● Your objective:
The expected output is each line from the one containing "The image size is (234, 329)." to the last line of the data below, set down exactly, minus the pictures.

[Given data — start]

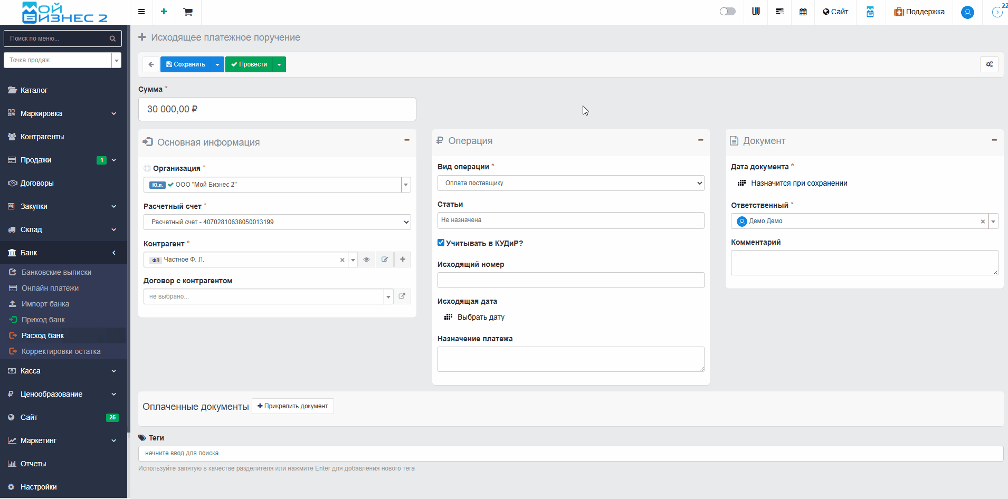Screen dimensions: 1008x499
Task: Open the calendar icon in top bar
Action: [803, 12]
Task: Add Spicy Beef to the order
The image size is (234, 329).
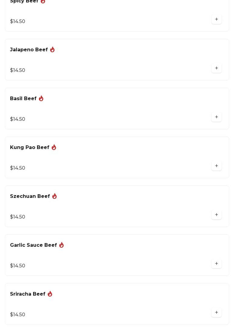Action: (x=216, y=19)
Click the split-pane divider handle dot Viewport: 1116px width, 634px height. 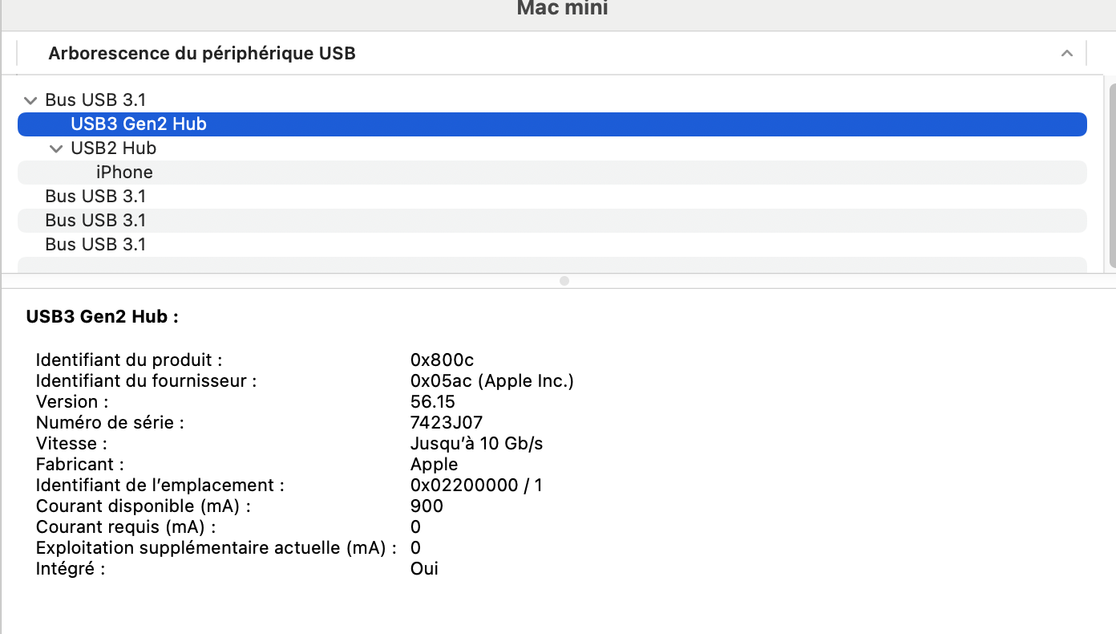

[Given data — finish]

● Answer for the task:
The image size is (234, 329).
Action: (x=216, y=19)
Click the split-pane divider handle dot Viewport: 1116px width, 634px height. 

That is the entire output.